We saw such a moment last night when baseball hawking weirdo Zack Hample ate a huge amount of glorious SHIT as he careened his way down an aisle at Citizens Bank Park to snatch up a third inning Brandon Belt home run.

Did you miss this generation’s moon landing? Sit back and observe:

I’ve watched it dozens of times, and each viewing is more glorious than the next. I imagine it’s how a child in 1939 felt when their parents scrounged enough money together to take them to a matinee of “The Wizard of Oz,” and Dorothy opened the door to her aunt’s farmhouse after it landed in Oz. Imagine it, the theater bathed in the warming glow of technicolor, young eyes seeing the wondrous world of Oz for the first time, every worry disappearing in one magical moment.

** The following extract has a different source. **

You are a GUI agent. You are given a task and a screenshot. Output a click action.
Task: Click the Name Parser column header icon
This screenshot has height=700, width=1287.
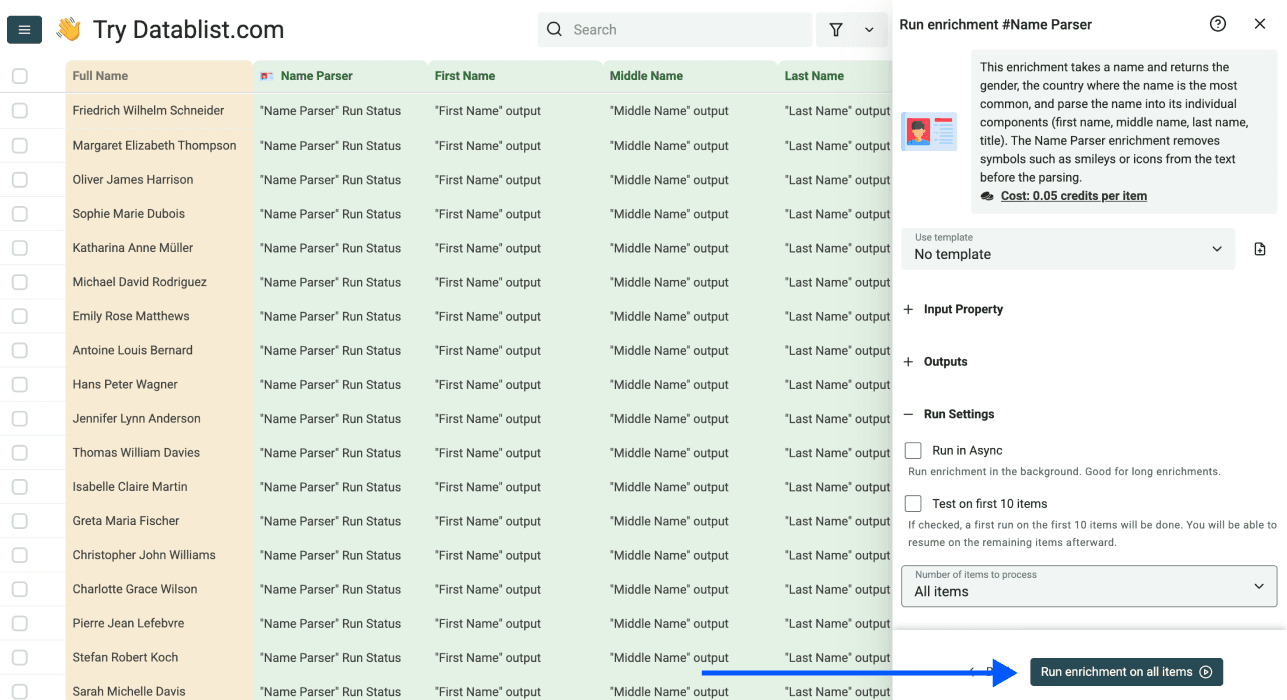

If we could just bottle that feeling, preserve the warm, perfectly wonderful emotion of seeing Hample begin to lose control as he ran down one of the right field aisles, his childish glove swinging feebly as his little legs pumped as fast as they could, his prize so tantalizingly close as he launched his body into the void over 12 inches of pressed plastic… only to have it come crashing down, literally and figuratively as the one-foot jump proved to be too much of an athletic endeavor for one of the most hated fans in baseball.

One second you’re hurtling through the air, moments away from denying yet another child a lifelong memory, and the next you’re on your back and hopefully laying in a pile of half-eaten nachos on national television.

But the cherry on top? The chef’s KISS to bring it all together? The desperate back-laden HEAVE, one final death spasm to snatch up three dollars worth of rawhide and twine… and his miserable failure as the best fan in the world (anyone who takes a home run ball away from Hample is automatically crowned as such) grabs the ball from the prone man child.

All this while not wearing a mask.. fairly sure that’s a big no-no at Citizens Bank Park while you’re watching a game, Zacky.

Watch the video more than five times and your COVID-19 antibodies skyrocket. Watch it again in 12 months and it’s all the booster you need. Pandemic over.

Last year Kevin asked if Zack Hample was “Cool or a weirdo?” I think this is your answer. We all kind of already knew, what with the kid pushing, the fake valor to attend a Veterans-only minor league game, being kicked out of CBP in 2013 after using an offensive word… but this should put to bed any lingering doubts.

Enough with the baseballs already, Zack. I speak on behalf of everyone who has ever seen your sweaty face barreling his way through an outfield concourse… we’ve had it with you. What’s the endgame? Are you going to be a 55-year-old weirdo charting home runs and pretending what you’re doing is not insane?

You’ve gone as far as you’re going to go with this. Hang it up and do something worthwhile, like working in a call center or boxing Jake Paul.

Just leave the baseball glove at home. Thanks.